Important Privacy Considerations for Selecting Virtual Care Services

Since the spread of COVID-19, clinics have been scrambling to find virtual care services to help communicate with other clinics and patients while maintaining social distancing. One important consideration that is often missed or misunderstood, is how a service mitigates the risks to patient privacy when used to conduct virtual care.

The biggest question you should be asking when choosing virtual care vendors is “Can you guarantee that my clinic and patient information will be protected and that we won’t be hit with a cyber virus?”. Many companies providing these services don’t check to see if they are safe for use with patient information in every jurisdiction they serve.

You only want to use services that are willing to operate compliantly according to the rules for your practice. At the end of the day, you and your team are responsible for whatever happens to your patients’ private health information. 

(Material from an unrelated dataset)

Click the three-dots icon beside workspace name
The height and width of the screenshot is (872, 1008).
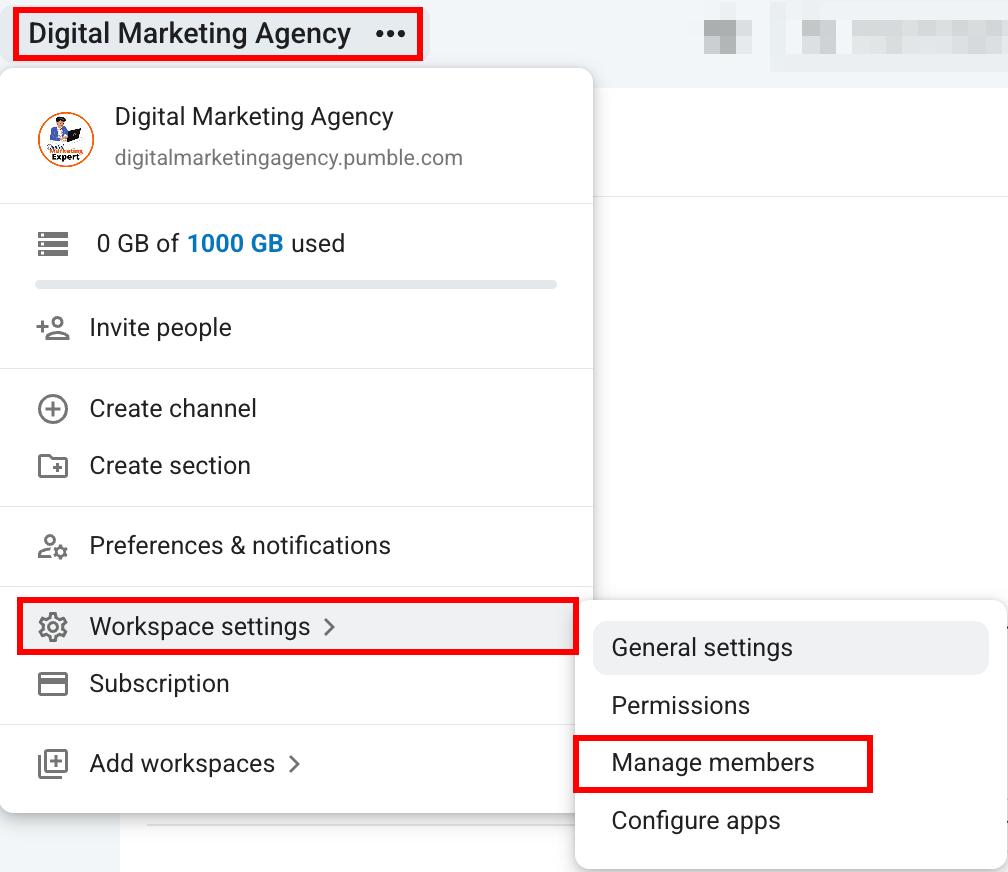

Important privacy considerations for selecting virtual care services:

  • Is data collected and stored by service?
  • Is the data used for third party purposes?
  • Is the company willing to sign an Information Manager’s agreement (IMA), or Business Associate Agreement (BAA)
  • Does the service protect against cyber-viruses?
  • Is access auditable?
  • Can individual accounts be assigned?
  • What are the password requirements?
  • Does it follow the rules and regulations in my region?

Email with patients is more dangerous than ever:

Remember, you and your clinic are only as secure as your weakest link. Many of your patients are working from home and using regular email and other unsecured means to communicate with co-workers, friends, and family. Cybercriminals are taking advantage of this new situation by sending out more and more ransomware/phishing emails themed around COVID-19 to increase their click rate.

If you do choose to communicate with your patients using email (Gmail, Outlook, etc.) you are vulnerable to every dangerous email they have opened that could spread to your clinic’s network. Ransomware and phishing emails propagate through infected email contact lists. It’s crucial that you aren’t connected with your patients via email and use a service/tool, such as Secure-Mail, that will keep both sides of communication secure.